SHORT TASK:
Copy each of the following rows word for word.
-- Begin --
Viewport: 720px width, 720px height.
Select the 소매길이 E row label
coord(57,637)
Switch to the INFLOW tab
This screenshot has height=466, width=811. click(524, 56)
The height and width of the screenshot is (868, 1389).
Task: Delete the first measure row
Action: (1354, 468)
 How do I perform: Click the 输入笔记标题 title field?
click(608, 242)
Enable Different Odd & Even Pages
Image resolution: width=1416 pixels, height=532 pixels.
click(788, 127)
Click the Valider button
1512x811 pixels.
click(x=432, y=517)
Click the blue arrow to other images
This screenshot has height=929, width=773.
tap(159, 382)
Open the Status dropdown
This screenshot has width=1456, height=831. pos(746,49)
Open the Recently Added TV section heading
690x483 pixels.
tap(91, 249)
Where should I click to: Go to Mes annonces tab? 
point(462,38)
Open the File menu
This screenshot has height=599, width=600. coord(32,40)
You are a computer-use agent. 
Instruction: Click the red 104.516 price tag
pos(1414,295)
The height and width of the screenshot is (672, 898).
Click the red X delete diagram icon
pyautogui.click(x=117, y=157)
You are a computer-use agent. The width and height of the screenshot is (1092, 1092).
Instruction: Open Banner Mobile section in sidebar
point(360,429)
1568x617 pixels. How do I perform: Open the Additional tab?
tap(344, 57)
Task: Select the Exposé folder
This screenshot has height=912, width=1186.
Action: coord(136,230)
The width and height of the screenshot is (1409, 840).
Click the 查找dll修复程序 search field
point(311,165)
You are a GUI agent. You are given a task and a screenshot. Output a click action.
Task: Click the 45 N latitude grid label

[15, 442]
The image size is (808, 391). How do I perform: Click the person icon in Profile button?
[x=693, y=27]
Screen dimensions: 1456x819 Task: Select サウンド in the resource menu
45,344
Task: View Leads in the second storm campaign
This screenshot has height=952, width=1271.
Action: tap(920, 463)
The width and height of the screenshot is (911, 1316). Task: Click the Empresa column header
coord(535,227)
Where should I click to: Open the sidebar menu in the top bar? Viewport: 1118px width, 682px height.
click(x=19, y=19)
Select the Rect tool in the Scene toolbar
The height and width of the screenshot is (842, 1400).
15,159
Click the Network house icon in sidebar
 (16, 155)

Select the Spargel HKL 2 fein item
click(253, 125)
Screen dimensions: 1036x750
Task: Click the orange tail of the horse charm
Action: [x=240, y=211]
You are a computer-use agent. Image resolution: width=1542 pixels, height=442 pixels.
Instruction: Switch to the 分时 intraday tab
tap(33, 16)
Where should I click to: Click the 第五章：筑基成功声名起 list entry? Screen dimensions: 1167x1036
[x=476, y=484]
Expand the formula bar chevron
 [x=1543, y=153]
-- End --
TASK RESULT:
Viewport: 720px width, 720px height.
Select the 소매길이 E row label
coord(57,637)
Switch to the INFLOW tab
This screenshot has height=466, width=811. click(524, 56)
The height and width of the screenshot is (868, 1389).
Task: Delete the first measure row
Action: (1354, 468)
 How do I perform: Click the 输入笔记标题 title field?
click(608, 242)
Enable Different Odd & Even Pages
Image resolution: width=1416 pixels, height=532 pixels.
click(788, 127)
Click the Valider button
1512x811 pixels.
click(x=432, y=517)
Click the blue arrow to other images
This screenshot has height=929, width=773.
tap(159, 382)
Open the Status dropdown
This screenshot has width=1456, height=831. pos(746,49)
Open the Recently Added TV section heading
690x483 pixels.
tap(91, 249)
Where should I click to: Go to Mes annonces tab? 
point(462,38)
Open the File menu
This screenshot has height=599, width=600. coord(32,40)
You are a computer-use agent. 
Instruction: Click the red 104.516 price tag
pos(1414,295)
The height and width of the screenshot is (672, 898).
Click the red X delete diagram icon
pyautogui.click(x=117, y=157)
You are a computer-use agent. The width and height of the screenshot is (1092, 1092).
Instruction: Open Banner Mobile section in sidebar
point(360,429)
1568x617 pixels. How do I perform: Open the Additional tab?
tap(344, 57)
Task: Select the Exposé folder
This screenshot has height=912, width=1186.
Action: coord(136,230)
The width and height of the screenshot is (1409, 840).
Click the 查找dll修复程序 search field
point(311,165)
You are a GUI agent. You are given a task and a screenshot. Output a click action.
Task: Click the 45 N latitude grid label

[15, 442]
The image size is (808, 391). How do I perform: Click the person icon in Profile button?
[x=693, y=27]
Screen dimensions: 1456x819 Task: Select サウンド in the resource menu
45,344
Task: View Leads in the second storm campaign
This screenshot has height=952, width=1271.
Action: tap(920, 463)
The width and height of the screenshot is (911, 1316). Task: Click the Empresa column header
coord(535,227)
Where should I click to: Open the sidebar menu in the top bar? Viewport: 1118px width, 682px height.
click(x=19, y=19)
Select the Rect tool in the Scene toolbar
The height and width of the screenshot is (842, 1400).
15,159
Click the Network house icon in sidebar
 (16, 155)

Select the Spargel HKL 2 fein item
click(253, 125)
Screen dimensions: 1036x750
Task: Click the orange tail of the horse charm
Action: [x=240, y=211]
You are a computer-use agent. Image resolution: width=1542 pixels, height=442 pixels.
Instruction: Switch to the 分时 intraday tab
tap(33, 16)
Where should I click to: Click the 第五章：筑基成功声名起 list entry? Screen dimensions: 1167x1036
[x=476, y=484]
Expand the formula bar chevron
 [x=1543, y=153]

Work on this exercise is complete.